Bethel Sch. Dist. v. Fraser

478 U.S. 675, 106 S. Ct. 3159 (1986)

 

RULE:

A school district acts entirely within its permissible authority in imposing sanctions upon a student in response to his offensively lewd and indecent speech when the penalties imposed are unrelated to any political viewpoint. The First Amendment does not prevent the school officials from determining that to permit a vulgar and lewd speech would undermine the school's basic educational mission. 

FACTS:

At school-sponsored function at petitioner's school, respondent delivered a speech nominating a fellow student for student elective office. During the entire speech, respondent referred to his candidate in terms of an elaborate, graphic, and explicit sexual metaphor. Respondent used the language against the advice of two teachers. Pursuant to petitioner's disciplinary rules, respondent was suspended from school for two days. Respondent brought suit against petitioner alleging a violation of his U.S. Const. amend.
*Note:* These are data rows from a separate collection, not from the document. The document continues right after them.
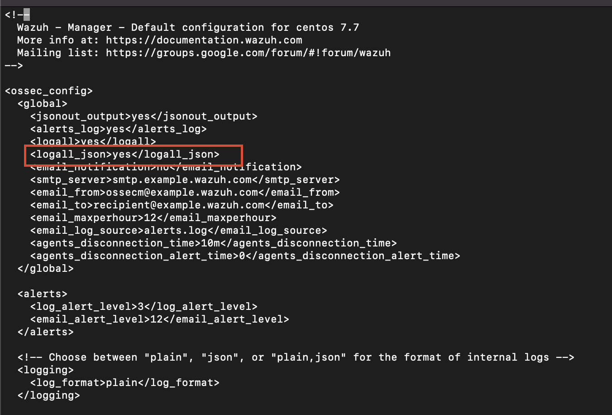Place cursor on the ossec_config opening tag
612x415 pixels.
pos(49,91)
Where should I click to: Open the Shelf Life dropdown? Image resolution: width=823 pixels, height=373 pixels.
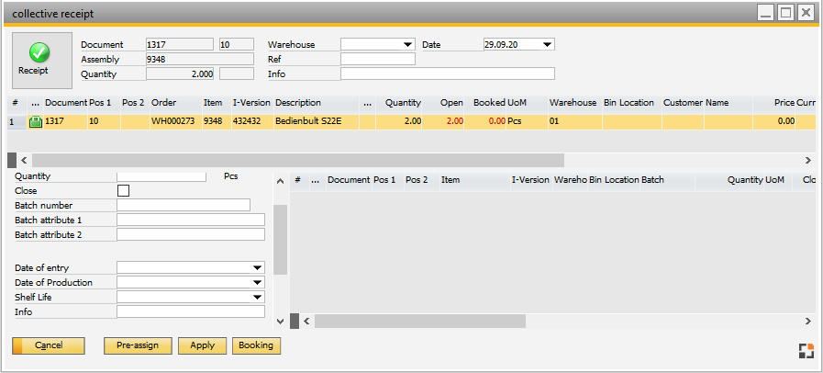[257, 297]

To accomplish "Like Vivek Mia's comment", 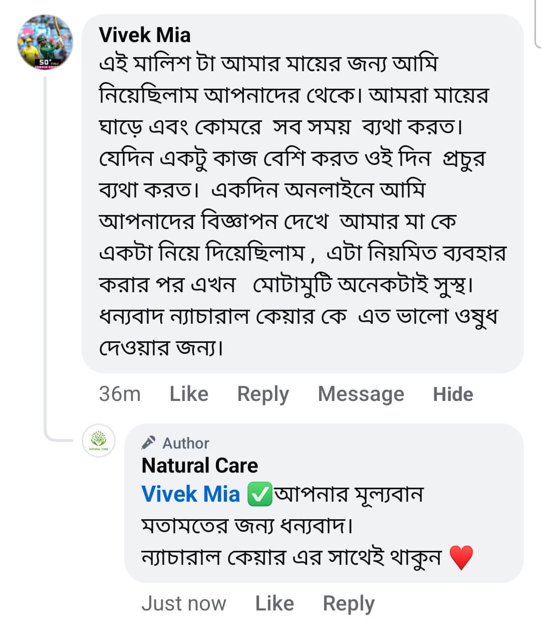I will point(189,394).
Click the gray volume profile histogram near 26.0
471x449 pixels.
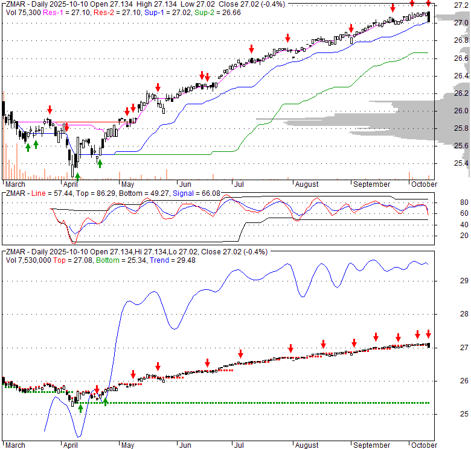[x=423, y=110]
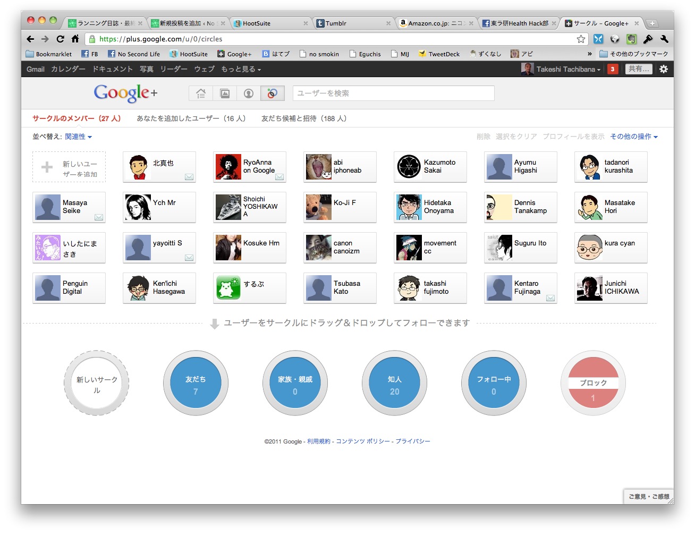Bookmark page with the star icon

(x=581, y=39)
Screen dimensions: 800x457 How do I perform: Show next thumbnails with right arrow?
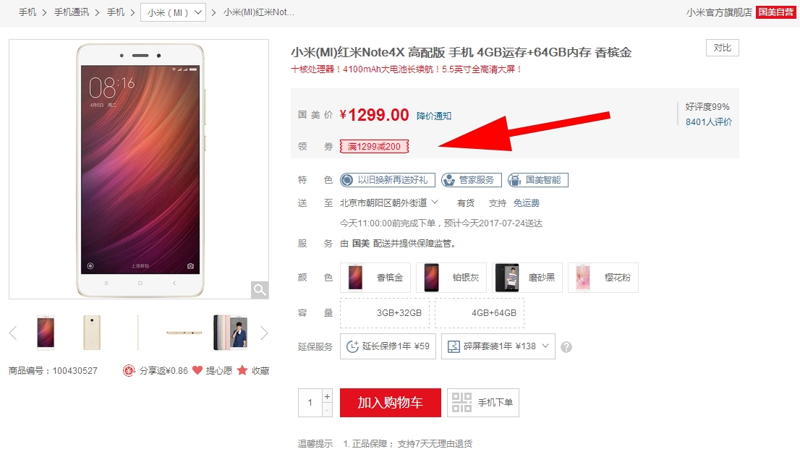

I right to freedom of speech and sought both injunctive relief and monetary damages. The trial court found for respondent and the court of appeals affirmed.

ISSUE:

Were the disciplinary sanctions imposed on the respondent violative of his right to freedom of speech, as stipulated in the First Amendment of the U.S. Constitution?

ANSWER:

No.

CONCLUSION:

The Court held that U.S. Const. amend. I did not prevent petitioner from suspending respondent since the penalties imposed were unrelated to any political viewpoint. In effect, U.S. Const. amend. I did not prevent petitioner from determining that to permit respondent's speech would undermine the school's basic educational mission.